In the 1840’s John Lloyd Stephens and Frederick Catherwood, influenced by explorers such as Alexander von Humboldt, traveled to the Yucatán Peninsula and documented some of the most important archeological sites in the region. Catherwood’s litographs and Stephen’s book, ‘Incidents of Travel in Yucatán’, were instrumental in sharing with the world the relevance, breadth, and impact of Mayan culture in the region
From Tulum and Bacalar in the east to Celestún and its mangroves to the west, from the archeological site of Calakmul in the middle of the rainforest to Rio Lagartos on the northern coast, and from centuries old cities such as Campeche and Mérida to recent tourist territories such as Cancún and the Mayan Rivera, the Yucatán Peninsula is a territory in constant flux.
In recent months, the new federal government in Mexico announced the construction of the Mayan Train, an ambitious work of infrastructure, which will connect an important number of cities and towns in the region including Campeche, Mérida, Chichén Itzá, Cancún, and Palenque. Highly polemical due to its environmental implications and its lack of clear objectives, the projects seek to address the historical infrastructural shortcomings in the region while also laying the groundwork for networked economic growth and new forms of housing and employment across the territory.

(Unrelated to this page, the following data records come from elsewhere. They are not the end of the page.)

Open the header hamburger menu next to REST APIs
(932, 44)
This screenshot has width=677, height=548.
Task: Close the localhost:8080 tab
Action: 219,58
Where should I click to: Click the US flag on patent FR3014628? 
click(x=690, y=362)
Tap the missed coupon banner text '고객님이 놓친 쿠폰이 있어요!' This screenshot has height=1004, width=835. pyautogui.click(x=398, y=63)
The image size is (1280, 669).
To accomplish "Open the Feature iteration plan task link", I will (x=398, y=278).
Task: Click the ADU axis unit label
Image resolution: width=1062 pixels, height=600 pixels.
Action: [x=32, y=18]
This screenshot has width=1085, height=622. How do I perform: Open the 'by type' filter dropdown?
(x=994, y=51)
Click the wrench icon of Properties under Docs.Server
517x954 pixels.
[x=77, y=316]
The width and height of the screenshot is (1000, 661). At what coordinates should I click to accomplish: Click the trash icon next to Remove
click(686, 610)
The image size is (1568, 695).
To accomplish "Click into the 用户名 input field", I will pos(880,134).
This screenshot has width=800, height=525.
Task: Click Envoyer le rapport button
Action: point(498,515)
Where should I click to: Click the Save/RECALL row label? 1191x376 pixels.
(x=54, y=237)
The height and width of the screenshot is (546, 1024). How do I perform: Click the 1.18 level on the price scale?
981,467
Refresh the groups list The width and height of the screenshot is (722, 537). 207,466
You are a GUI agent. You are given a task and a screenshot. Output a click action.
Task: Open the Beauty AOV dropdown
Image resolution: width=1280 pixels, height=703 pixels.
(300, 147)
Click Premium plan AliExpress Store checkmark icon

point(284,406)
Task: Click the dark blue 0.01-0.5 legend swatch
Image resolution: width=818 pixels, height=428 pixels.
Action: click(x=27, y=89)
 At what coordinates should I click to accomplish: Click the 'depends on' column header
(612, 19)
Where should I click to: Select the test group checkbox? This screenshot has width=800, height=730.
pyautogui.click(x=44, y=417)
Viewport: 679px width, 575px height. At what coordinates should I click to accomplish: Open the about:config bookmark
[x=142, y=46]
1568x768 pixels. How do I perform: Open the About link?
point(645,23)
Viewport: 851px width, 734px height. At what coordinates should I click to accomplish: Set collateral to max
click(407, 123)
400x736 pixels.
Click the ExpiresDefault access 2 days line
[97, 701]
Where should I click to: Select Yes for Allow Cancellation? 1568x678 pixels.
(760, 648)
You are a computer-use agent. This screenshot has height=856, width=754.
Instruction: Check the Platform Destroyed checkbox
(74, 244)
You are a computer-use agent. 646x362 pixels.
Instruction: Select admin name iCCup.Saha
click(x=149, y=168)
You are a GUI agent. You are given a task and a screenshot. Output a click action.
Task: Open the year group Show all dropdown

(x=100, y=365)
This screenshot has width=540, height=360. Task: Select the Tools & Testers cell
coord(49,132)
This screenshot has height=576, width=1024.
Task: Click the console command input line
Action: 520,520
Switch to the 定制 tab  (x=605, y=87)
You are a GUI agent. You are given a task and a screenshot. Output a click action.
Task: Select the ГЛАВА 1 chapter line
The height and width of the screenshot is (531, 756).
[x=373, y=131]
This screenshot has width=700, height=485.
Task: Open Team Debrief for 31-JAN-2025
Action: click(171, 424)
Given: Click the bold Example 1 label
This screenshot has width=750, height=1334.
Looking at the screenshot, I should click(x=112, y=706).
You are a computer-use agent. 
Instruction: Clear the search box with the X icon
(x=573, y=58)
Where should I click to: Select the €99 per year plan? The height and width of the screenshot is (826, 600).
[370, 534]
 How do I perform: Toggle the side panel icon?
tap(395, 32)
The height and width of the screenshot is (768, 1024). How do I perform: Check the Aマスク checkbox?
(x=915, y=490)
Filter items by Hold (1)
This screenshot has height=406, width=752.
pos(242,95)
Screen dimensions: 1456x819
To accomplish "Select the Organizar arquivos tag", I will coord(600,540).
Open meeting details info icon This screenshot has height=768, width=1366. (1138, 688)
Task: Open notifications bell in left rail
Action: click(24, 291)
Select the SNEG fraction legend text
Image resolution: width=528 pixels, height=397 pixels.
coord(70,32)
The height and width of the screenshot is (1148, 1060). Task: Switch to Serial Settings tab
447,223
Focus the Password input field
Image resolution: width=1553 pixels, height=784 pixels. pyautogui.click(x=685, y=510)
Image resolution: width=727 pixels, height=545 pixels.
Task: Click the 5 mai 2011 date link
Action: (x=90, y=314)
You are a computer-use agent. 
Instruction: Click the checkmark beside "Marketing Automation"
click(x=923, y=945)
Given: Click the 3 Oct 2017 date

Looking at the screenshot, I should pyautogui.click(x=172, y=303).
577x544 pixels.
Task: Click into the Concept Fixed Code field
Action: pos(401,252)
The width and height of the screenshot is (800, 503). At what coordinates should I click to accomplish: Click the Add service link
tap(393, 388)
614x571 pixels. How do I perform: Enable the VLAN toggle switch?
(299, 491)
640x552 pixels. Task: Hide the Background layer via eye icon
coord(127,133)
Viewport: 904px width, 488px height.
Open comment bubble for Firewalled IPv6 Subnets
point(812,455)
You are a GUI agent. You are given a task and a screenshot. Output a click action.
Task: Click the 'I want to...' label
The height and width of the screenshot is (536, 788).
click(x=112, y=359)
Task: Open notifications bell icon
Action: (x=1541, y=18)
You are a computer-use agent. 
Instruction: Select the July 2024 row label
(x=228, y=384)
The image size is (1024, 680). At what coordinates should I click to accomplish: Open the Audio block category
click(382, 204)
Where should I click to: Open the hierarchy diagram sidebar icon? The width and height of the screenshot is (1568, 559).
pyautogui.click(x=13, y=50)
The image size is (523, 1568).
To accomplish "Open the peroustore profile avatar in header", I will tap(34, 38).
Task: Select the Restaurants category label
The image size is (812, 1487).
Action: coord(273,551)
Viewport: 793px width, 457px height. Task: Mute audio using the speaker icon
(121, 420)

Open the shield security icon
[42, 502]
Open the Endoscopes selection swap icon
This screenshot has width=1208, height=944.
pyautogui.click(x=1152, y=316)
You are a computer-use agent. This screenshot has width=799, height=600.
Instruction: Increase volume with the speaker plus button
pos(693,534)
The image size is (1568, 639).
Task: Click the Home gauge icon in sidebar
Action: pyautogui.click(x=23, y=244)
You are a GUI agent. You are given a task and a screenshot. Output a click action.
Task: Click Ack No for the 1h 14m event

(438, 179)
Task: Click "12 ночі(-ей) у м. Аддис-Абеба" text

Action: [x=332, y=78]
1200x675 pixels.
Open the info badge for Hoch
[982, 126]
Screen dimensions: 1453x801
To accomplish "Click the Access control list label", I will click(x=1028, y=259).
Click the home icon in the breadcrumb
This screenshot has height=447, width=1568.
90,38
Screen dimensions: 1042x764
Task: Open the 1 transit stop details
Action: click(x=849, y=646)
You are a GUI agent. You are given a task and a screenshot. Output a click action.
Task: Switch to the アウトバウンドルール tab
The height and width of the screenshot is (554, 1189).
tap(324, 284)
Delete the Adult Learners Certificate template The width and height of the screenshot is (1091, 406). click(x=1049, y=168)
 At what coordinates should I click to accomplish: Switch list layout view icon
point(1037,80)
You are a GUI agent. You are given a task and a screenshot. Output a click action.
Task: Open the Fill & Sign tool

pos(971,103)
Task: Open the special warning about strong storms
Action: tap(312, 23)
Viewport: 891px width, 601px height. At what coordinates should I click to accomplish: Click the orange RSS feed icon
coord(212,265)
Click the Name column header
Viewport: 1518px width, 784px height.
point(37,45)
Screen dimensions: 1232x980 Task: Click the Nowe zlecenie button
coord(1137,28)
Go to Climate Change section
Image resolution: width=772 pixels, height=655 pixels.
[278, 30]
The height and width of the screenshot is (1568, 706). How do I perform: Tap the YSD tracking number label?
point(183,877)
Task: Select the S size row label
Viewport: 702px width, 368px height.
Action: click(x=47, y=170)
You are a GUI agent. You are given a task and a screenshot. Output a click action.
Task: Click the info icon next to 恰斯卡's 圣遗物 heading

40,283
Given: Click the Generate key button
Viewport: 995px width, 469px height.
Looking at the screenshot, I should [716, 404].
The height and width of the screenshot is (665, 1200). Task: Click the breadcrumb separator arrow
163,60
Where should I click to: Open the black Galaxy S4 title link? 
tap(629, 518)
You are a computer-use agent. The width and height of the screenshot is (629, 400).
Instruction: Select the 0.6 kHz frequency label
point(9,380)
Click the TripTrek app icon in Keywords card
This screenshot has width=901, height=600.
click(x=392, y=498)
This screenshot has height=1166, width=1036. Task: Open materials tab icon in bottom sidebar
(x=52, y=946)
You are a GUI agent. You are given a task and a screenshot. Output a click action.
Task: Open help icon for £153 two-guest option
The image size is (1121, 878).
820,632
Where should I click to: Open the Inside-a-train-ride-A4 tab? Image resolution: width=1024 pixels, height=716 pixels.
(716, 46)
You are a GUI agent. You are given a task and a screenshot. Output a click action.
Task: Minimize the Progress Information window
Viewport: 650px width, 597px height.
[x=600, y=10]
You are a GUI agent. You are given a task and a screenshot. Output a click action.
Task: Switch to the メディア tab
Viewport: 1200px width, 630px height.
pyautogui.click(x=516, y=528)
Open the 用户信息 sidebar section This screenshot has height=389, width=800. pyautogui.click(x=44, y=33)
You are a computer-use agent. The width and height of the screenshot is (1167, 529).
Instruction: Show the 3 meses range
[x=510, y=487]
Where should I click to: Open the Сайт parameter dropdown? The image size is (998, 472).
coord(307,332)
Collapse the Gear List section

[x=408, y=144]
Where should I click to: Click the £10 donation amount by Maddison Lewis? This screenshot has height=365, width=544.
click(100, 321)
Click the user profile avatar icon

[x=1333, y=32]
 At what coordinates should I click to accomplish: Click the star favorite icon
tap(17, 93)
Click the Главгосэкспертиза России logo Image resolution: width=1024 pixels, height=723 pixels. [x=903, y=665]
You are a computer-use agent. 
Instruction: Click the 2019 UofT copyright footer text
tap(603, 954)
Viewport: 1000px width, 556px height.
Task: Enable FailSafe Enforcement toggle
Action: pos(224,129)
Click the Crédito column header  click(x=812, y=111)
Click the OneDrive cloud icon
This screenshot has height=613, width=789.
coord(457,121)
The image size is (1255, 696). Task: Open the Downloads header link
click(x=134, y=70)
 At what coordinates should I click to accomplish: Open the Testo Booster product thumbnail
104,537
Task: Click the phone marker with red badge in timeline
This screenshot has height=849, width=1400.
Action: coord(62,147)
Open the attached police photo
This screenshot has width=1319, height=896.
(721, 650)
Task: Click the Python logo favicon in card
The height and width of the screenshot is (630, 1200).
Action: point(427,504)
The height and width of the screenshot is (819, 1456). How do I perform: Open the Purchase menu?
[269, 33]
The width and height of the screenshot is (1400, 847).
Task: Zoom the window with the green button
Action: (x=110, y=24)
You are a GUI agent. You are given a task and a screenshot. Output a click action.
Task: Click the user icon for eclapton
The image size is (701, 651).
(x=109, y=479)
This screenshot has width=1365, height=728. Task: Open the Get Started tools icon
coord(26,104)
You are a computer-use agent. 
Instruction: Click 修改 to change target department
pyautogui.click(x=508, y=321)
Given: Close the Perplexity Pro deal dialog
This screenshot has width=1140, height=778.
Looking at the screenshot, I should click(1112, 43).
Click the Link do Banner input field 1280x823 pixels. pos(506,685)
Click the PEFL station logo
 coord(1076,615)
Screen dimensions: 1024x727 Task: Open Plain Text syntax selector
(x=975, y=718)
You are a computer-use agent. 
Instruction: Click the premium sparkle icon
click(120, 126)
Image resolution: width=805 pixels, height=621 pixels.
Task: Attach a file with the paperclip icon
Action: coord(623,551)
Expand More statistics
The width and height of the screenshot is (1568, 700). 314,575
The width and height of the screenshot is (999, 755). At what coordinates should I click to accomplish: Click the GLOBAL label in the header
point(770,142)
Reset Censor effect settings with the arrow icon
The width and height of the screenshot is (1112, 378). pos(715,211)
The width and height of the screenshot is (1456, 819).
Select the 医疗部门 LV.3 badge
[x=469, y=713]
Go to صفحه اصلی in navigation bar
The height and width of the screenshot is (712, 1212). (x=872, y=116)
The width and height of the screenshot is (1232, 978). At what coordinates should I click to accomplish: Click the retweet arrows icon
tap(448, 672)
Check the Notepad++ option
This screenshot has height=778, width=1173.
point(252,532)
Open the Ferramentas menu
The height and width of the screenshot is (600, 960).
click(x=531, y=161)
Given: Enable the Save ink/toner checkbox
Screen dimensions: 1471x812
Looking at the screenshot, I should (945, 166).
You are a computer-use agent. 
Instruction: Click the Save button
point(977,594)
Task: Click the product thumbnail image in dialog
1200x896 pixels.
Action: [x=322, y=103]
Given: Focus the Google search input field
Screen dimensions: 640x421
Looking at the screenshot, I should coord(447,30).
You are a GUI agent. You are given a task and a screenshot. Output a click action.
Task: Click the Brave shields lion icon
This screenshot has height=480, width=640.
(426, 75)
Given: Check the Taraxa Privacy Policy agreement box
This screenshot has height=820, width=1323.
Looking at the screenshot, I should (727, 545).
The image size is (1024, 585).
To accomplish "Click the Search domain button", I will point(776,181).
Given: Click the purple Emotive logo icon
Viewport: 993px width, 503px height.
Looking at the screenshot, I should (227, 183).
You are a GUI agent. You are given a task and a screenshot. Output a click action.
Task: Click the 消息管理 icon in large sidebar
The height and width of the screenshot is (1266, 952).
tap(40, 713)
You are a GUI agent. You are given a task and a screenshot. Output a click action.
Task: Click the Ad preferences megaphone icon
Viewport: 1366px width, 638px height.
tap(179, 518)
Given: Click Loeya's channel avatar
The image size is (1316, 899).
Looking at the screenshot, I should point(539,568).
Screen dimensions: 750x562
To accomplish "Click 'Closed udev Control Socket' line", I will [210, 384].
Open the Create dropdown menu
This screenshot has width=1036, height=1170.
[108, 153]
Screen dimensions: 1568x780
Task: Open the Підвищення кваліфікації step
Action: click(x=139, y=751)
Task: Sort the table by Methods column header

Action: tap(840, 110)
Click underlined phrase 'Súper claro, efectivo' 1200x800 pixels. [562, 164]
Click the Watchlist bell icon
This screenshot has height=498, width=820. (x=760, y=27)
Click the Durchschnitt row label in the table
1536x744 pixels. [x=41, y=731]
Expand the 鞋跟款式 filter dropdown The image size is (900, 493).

This studio will look at the region in its historical and contemporary shifts and develop more productive, sustainable, and inclusive models for territorial transformation. We will critically engage tools of environmental and hydrological restoration, cultural heritage preservation, housing, as well as infrastructure and tourism, as ways to think about connectivity, form, inhabitation, and development in the Peninsula at large.